Während bei Marx die Methode der Entwicklung der Kategorien der politischen
Ökonomie zugleich die Kritik dieser Kategorien ist, worin er die erscheinende
Unmittelbarkeit der Empirie als vermittelt begreifbar macht, Empirie bei ihm den
Kategorien weder äußerlich noch auf diese reduzierbar ist, das übersinnliche
also eine materielle Struktur besitzt, werden im Marxismus-Leninismus die Kategorien
mit dem Empirischen zusammengedacht bzw. gegen dieses ausgespielt. Das Wesen wird
auf die Erscheinung reduziert und die Kritik bleibt eine äußerlich an
die bürgerliche Gesellschaft herangetragene Methodik.
Es ist dieser bürgerliche Charakter der Erkenntnis- und Gesellschaftskritik
des Marxismus-Leninismus, der sie höchst anfällig für den Antisemitismus
als originär bürgerliche Ideologie macht. Denn so wie der Marxismus-Leninismus
die Abstraktheit, Mobilität, Internationalität, Ausbeutungspotenz etc.
des Kapitals vermittels der juristischen Form des Privateigentums aus der Zirkulationssphäre
erklärt, d.h. der Empirie als ebenso äußerlich wie auf diese reduzierbar
behauptet, erzielt der Antisemitismus das gleiche Resultat mit weitaus geringerem
theoretischen Aufwand vermittels der Figur 'des Juden'.
Mit der Leninschen Imperialismustheorie und der durch sie kanonisierten Vorstellung
vom 'Finanzkapital, das in wenigen Händen konzentriert ist' und die Welt mit
seinem 'Parasitismus' und seinen 'amerikanischen Sitten' überziehe, erreicht
der Marxismus-Leninismus seinen Scheitelpunkt. (19)

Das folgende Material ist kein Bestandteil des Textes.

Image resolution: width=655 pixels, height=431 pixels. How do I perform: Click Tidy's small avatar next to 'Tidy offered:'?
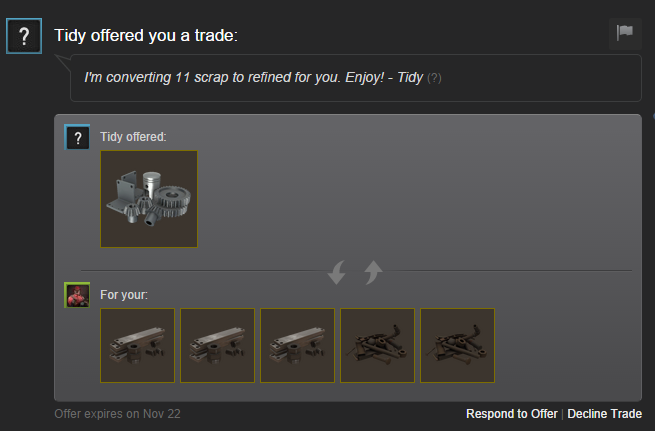coord(77,137)
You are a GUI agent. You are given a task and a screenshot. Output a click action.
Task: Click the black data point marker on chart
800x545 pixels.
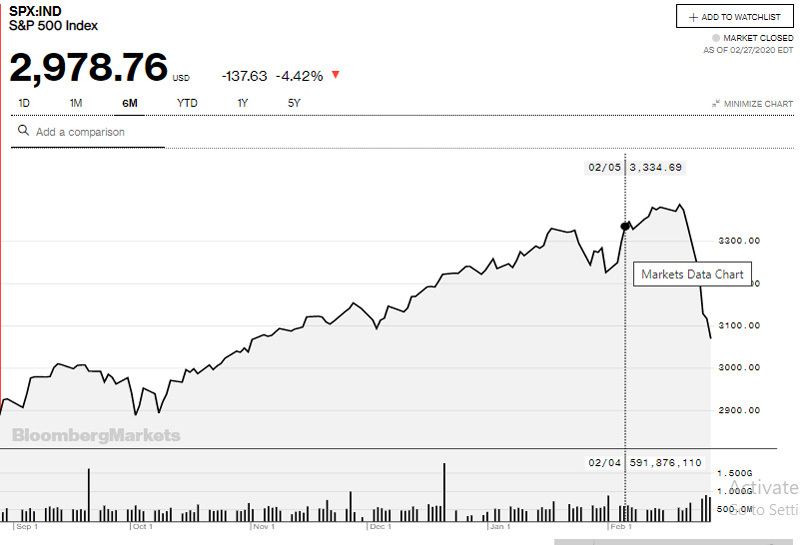(x=626, y=226)
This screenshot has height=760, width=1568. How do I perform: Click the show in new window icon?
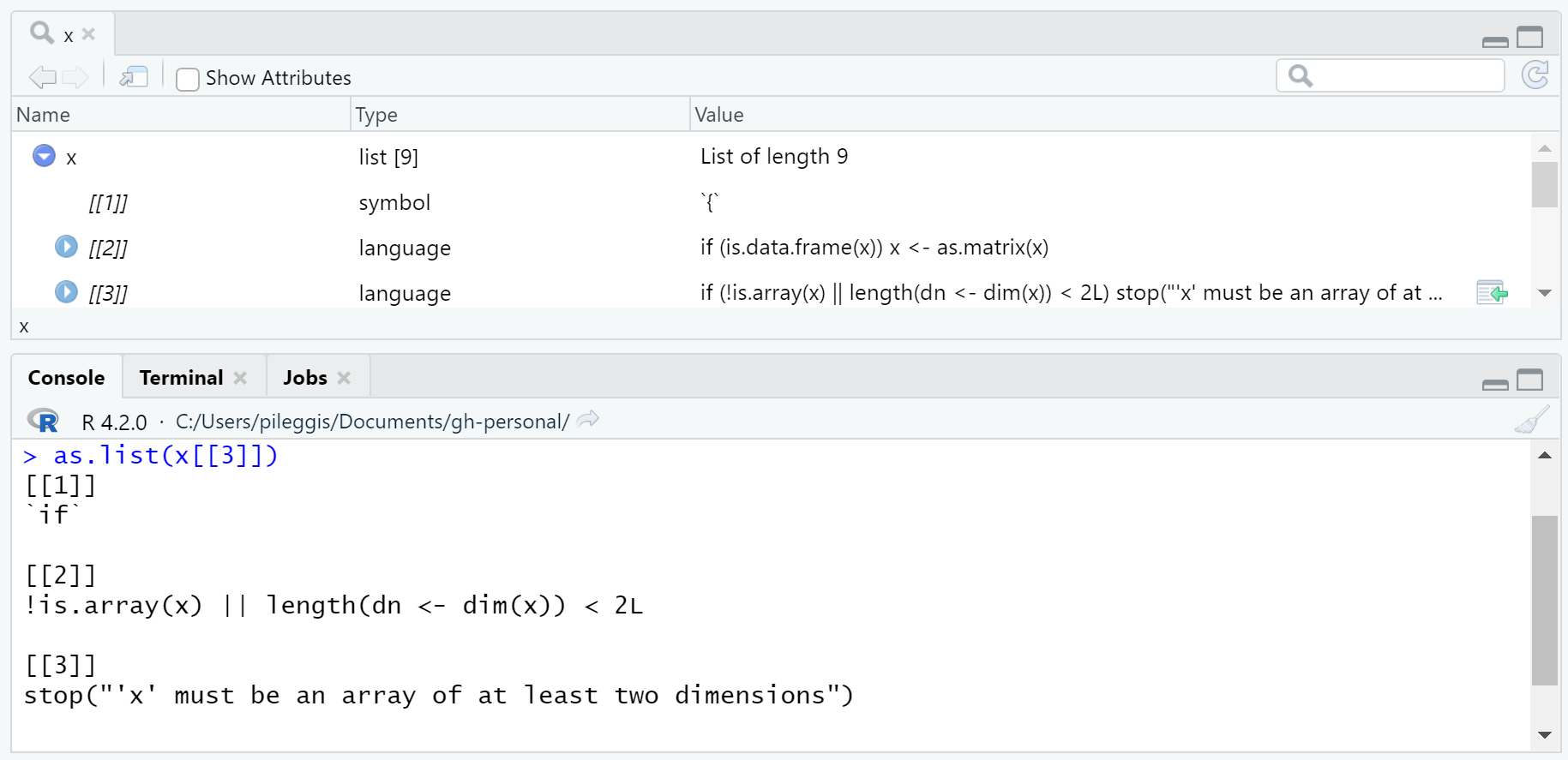134,77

Die mit der Ontologie der Arbeit verknüpfte Idee der Befreiung der gesellschaftlichen
Produktion von der kapitalistischen Aneignung als 'geschichtlichem Beruf des modernen
Proletariats' (Anti-Dühring), mußte in dem Maße fragwürdig
werden, wie die Arbeiterklasse nicht nur mit wehenden Fahnen in den Ersten Weltkrieg
zog, sondem sich auch als unfähig erwies, den Faschismus in Europa zu stoppen.
Endgültig obsolet wurde sie mit der Integration des metropolitanen Proletariats
in die fordistische Nachkriegsgesellschaft.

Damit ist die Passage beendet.